TASK TO COMPLETE:
What you return must be every line from the beginning of the data through the line holding "Photos (571, 53)", unchanged.

★ ★ ★

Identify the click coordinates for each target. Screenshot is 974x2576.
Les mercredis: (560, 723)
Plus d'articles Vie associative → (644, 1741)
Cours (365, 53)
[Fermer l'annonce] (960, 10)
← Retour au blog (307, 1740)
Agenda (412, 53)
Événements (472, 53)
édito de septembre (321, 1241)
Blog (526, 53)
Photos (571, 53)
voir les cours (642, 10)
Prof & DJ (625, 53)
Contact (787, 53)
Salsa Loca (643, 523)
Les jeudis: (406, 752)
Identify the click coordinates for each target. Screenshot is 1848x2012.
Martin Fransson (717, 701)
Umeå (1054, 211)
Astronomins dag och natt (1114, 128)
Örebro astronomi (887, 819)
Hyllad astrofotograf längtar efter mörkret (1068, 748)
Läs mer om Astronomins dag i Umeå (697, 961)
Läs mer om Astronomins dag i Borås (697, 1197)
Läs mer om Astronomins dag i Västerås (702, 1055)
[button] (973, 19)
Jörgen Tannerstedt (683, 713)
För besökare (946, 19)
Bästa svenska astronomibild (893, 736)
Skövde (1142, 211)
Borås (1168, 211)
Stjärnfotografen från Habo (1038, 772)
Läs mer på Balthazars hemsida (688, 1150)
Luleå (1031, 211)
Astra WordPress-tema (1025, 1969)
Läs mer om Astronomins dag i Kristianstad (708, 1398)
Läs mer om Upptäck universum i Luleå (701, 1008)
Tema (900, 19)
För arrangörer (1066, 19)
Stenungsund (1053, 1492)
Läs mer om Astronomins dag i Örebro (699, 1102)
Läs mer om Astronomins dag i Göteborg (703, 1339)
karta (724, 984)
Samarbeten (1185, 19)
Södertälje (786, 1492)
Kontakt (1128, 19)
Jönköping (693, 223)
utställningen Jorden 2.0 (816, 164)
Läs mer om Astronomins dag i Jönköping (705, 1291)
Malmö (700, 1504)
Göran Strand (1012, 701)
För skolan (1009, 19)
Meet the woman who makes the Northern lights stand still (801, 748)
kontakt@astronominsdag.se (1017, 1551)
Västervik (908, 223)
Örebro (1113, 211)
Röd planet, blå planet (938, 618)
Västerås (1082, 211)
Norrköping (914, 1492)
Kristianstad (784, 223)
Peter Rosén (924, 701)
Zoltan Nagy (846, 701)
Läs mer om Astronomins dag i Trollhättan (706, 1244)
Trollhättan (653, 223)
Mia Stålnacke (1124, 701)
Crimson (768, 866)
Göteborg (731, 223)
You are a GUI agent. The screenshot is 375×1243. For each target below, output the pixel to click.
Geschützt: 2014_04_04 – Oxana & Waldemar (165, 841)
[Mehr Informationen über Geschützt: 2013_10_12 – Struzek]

★ ★ ★

SOLUTION TO THE PROBLEM:
Identify the click coordinates for each target. Screenshot is 974x2576.
Les mercredis: (560, 723)
Plus d'articles Vie associative → (644, 1741)
Cours (365, 53)
[Fermer l'annonce] (960, 10)
← Retour au blog (307, 1740)
Agenda (412, 53)
Événements (472, 53)
édito de septembre (321, 1241)
Blog (526, 53)
Photos (571, 53)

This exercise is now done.